Copy the data that appears below exactly. Drop the pictures.

==== DATASET EXCERPTS ====

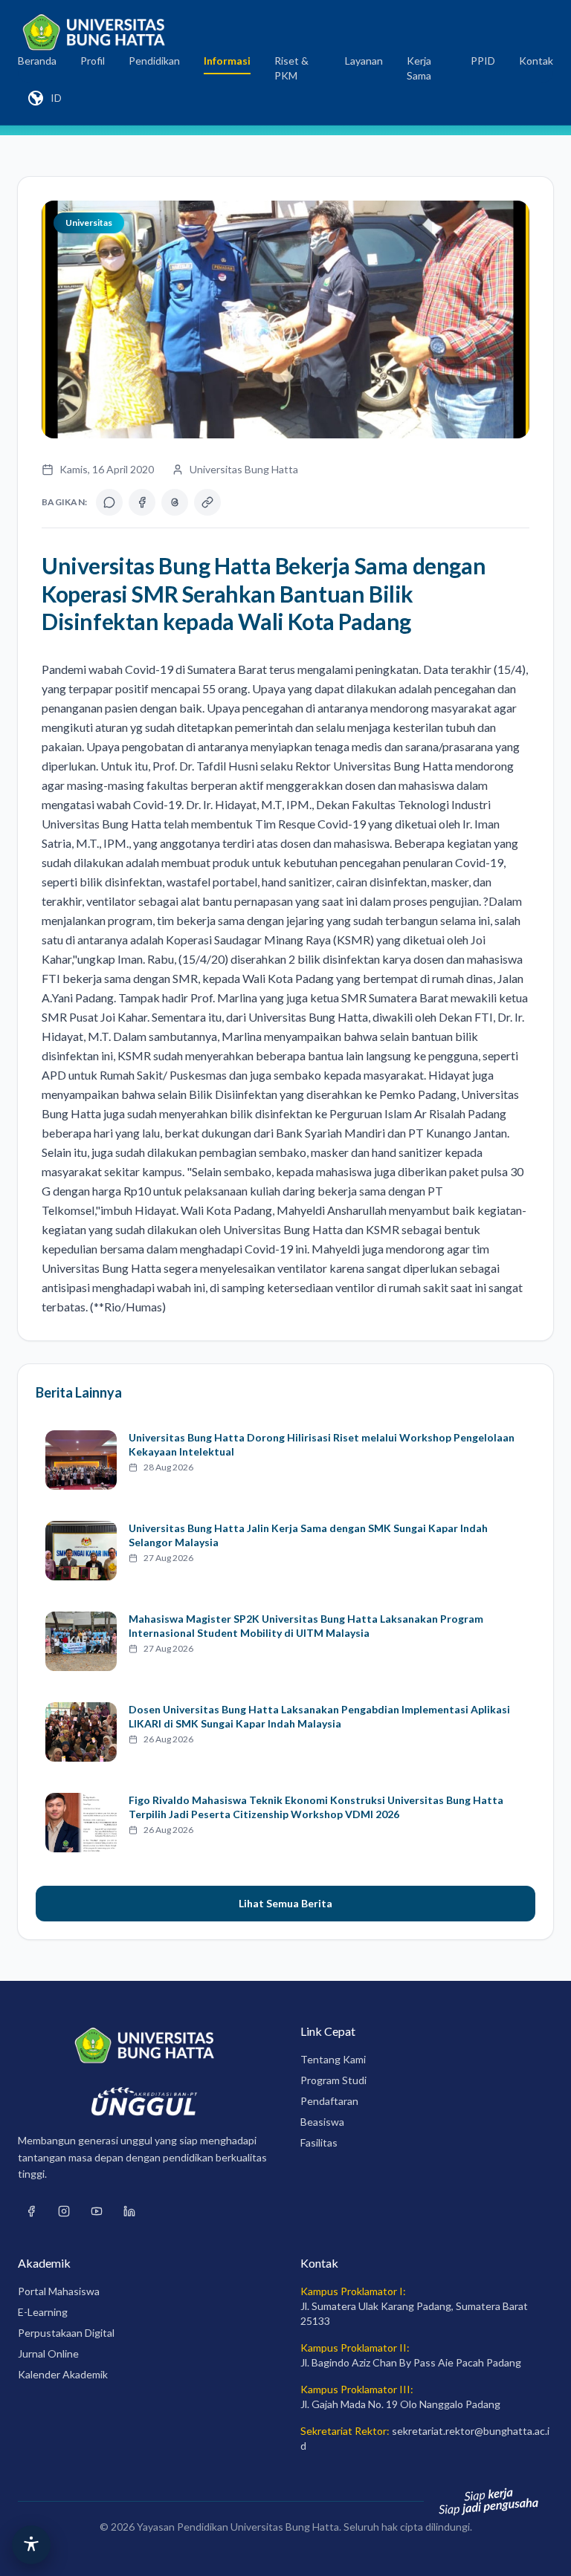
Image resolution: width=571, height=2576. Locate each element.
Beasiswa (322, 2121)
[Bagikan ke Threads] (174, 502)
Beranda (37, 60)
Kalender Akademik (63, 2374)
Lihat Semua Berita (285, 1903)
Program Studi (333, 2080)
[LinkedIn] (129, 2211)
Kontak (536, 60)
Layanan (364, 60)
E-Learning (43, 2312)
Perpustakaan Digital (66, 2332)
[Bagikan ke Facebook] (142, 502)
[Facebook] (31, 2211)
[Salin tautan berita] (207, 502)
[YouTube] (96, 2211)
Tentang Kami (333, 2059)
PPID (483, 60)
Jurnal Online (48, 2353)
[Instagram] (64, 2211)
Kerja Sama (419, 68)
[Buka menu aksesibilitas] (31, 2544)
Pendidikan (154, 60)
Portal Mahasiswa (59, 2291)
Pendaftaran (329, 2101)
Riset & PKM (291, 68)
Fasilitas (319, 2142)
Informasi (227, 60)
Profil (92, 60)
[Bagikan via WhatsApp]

====

■ **ANSWER BOX**:
Image resolution: width=571, height=2576. Locate each element.
Beasiswa (322, 2121)
[Bagikan ke Threads] (174, 502)
Beranda (37, 60)
Kalender Akademik (63, 2374)
Lihat Semua Berita (285, 1903)
Program Studi (333, 2080)
[LinkedIn] (129, 2211)
Kontak (536, 60)
Layanan (364, 60)
E-Learning (43, 2312)
Perpustakaan Digital (66, 2332)
[Bagikan ke Facebook] (142, 502)
[Facebook] (31, 2211)
[Salin tautan berita] (207, 502)
[YouTube] (96, 2211)
Tentang Kami (333, 2059)
PPID (483, 60)
Jurnal Online (48, 2353)
[Instagram] (64, 2211)
Kerja Sama (419, 68)
[Buka menu aksesibilitas] (31, 2544)
Pendidikan (154, 60)
Portal Mahasiswa (59, 2291)
Pendaftaran (329, 2101)
Riset & PKM (291, 68)
Fasilitas (319, 2142)
Informasi (227, 60)
Profil (92, 60)
[Bagikan via WhatsApp]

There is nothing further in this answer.